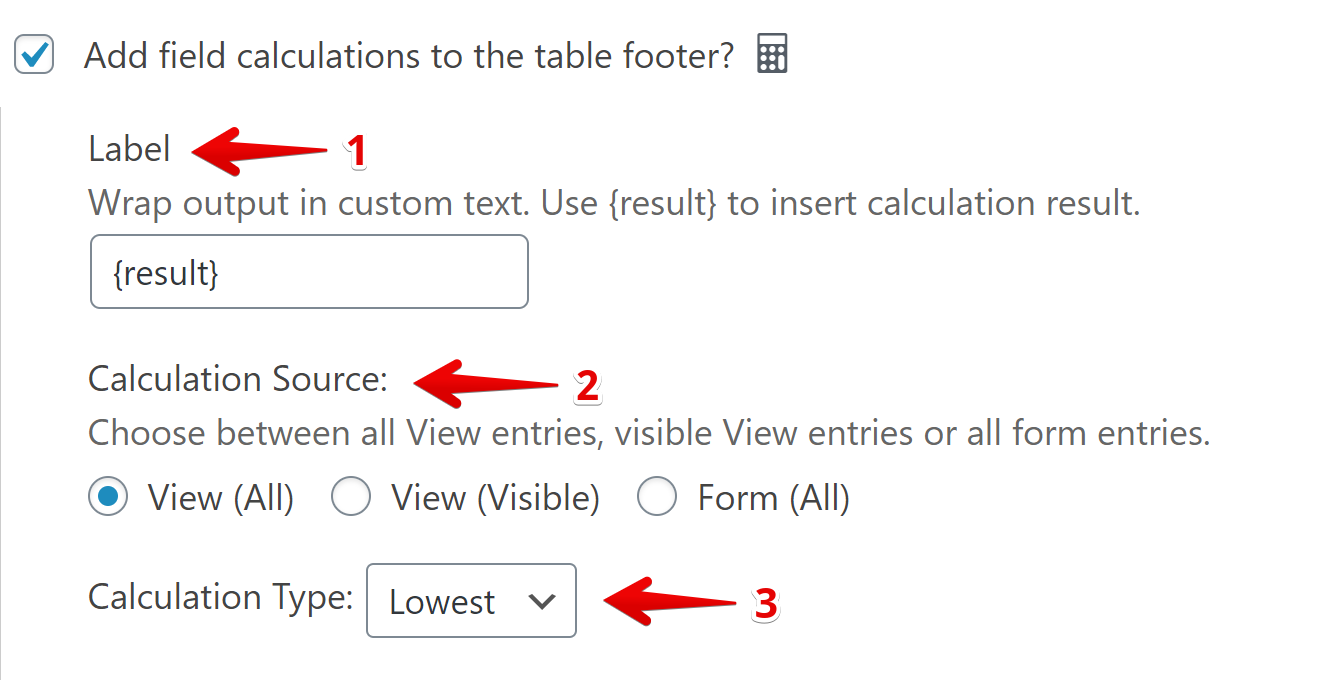Click the "Calculation Source:" heading
1340x697 pixels.
click(237, 380)
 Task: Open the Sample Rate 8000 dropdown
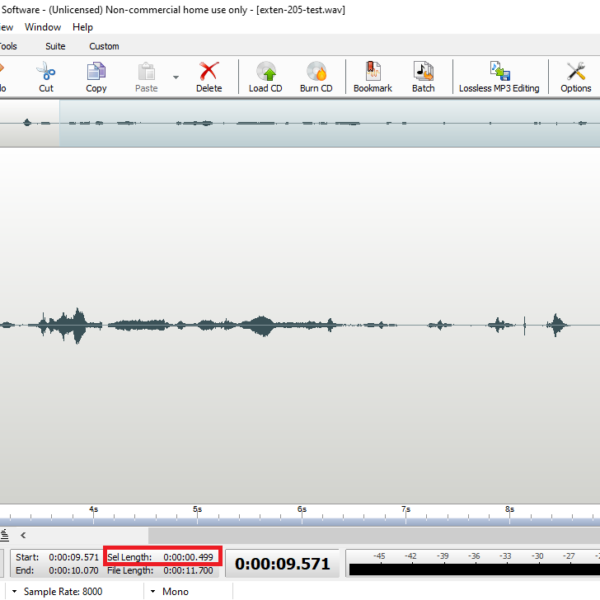click(62, 591)
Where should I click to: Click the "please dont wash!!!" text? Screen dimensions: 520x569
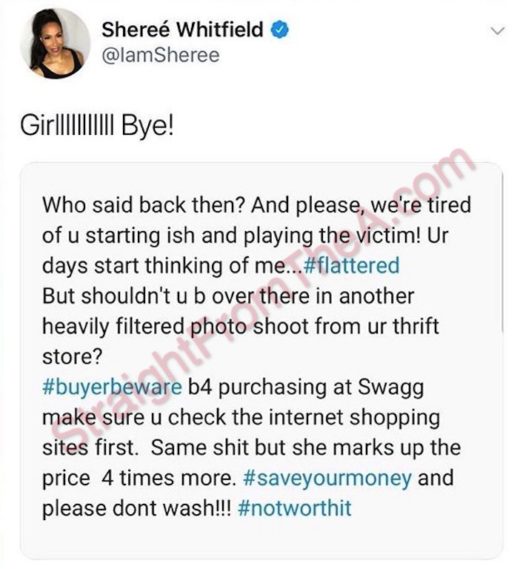coord(136,508)
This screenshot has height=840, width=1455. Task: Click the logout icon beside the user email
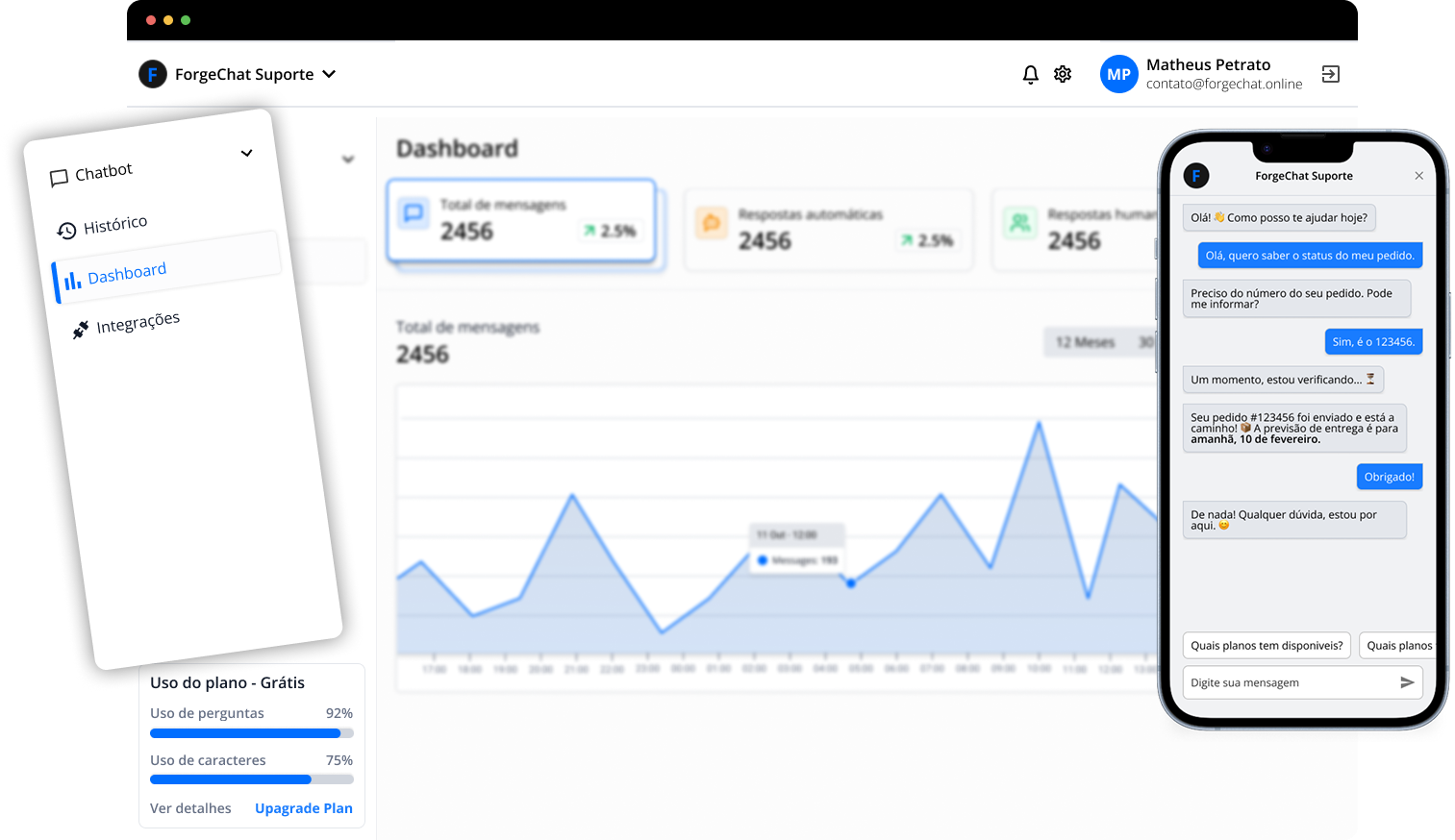pos(1331,74)

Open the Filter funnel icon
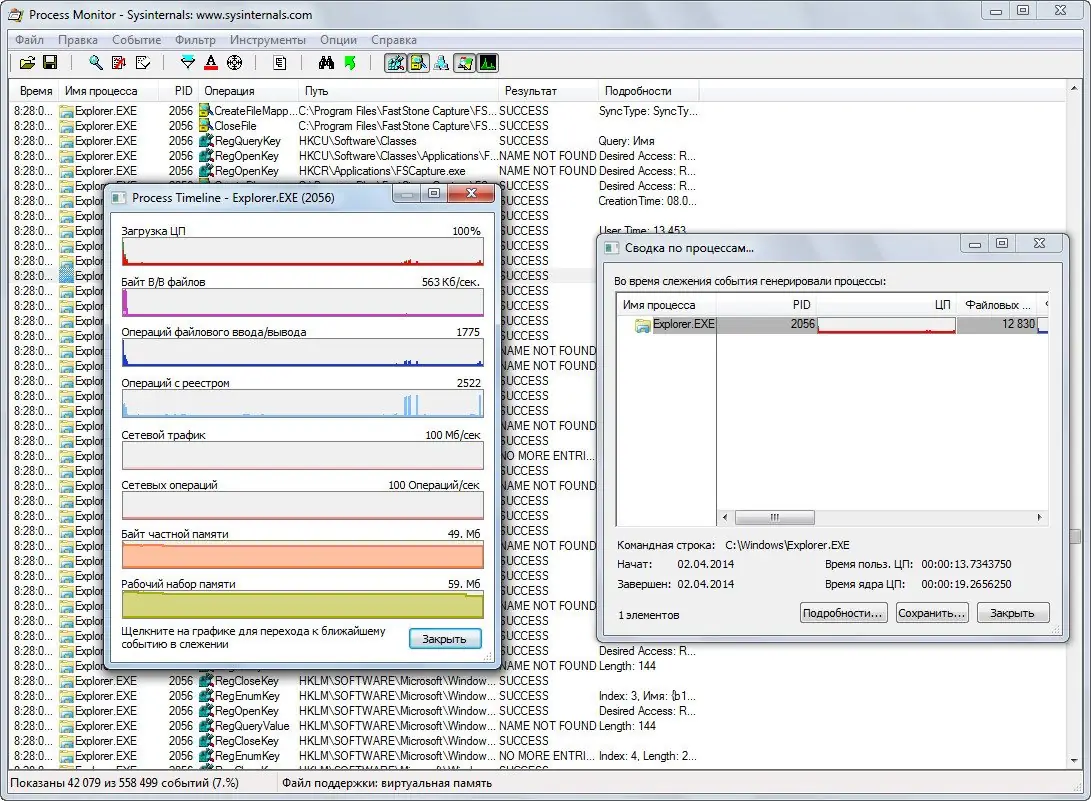click(188, 63)
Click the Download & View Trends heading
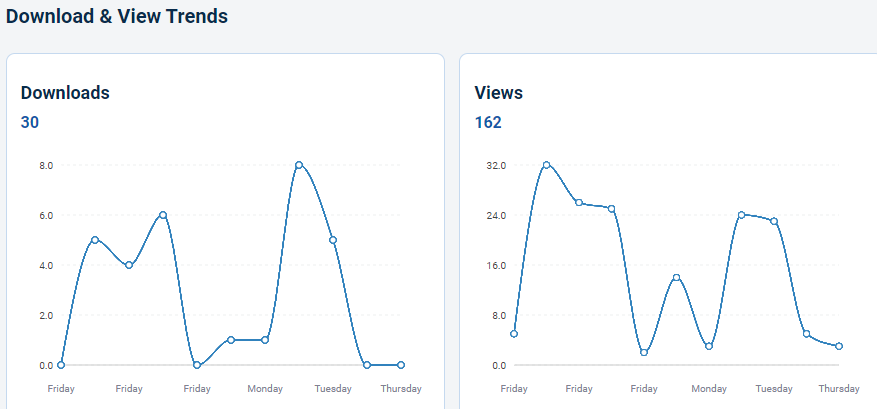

- Stated goal: Put the material above into a JSON list of strings, one string per line, skipping blank lines and leaving out the pictures.

- Finished exercise:
[
  "Click the \"Calculation Source:\" heading",
  "1340x697 pixels.",
  "click(237, 380)",
  " Task: Open the Sample Rate 8000 dropdown",
  "click(62, 591)",
  "Where should I click to: Click the \"please dont wash!!!\" text? Screen dimensions: 520x569",
  "coord(136,508)",
  "This screenshot has height=840, width=1455. Task: Click the logout icon beside the user email",
  "pos(1331,74)",
  "Open the Filter funnel icon",
  "click(188, 63)",
  "Click the Download & View Trends heading"
]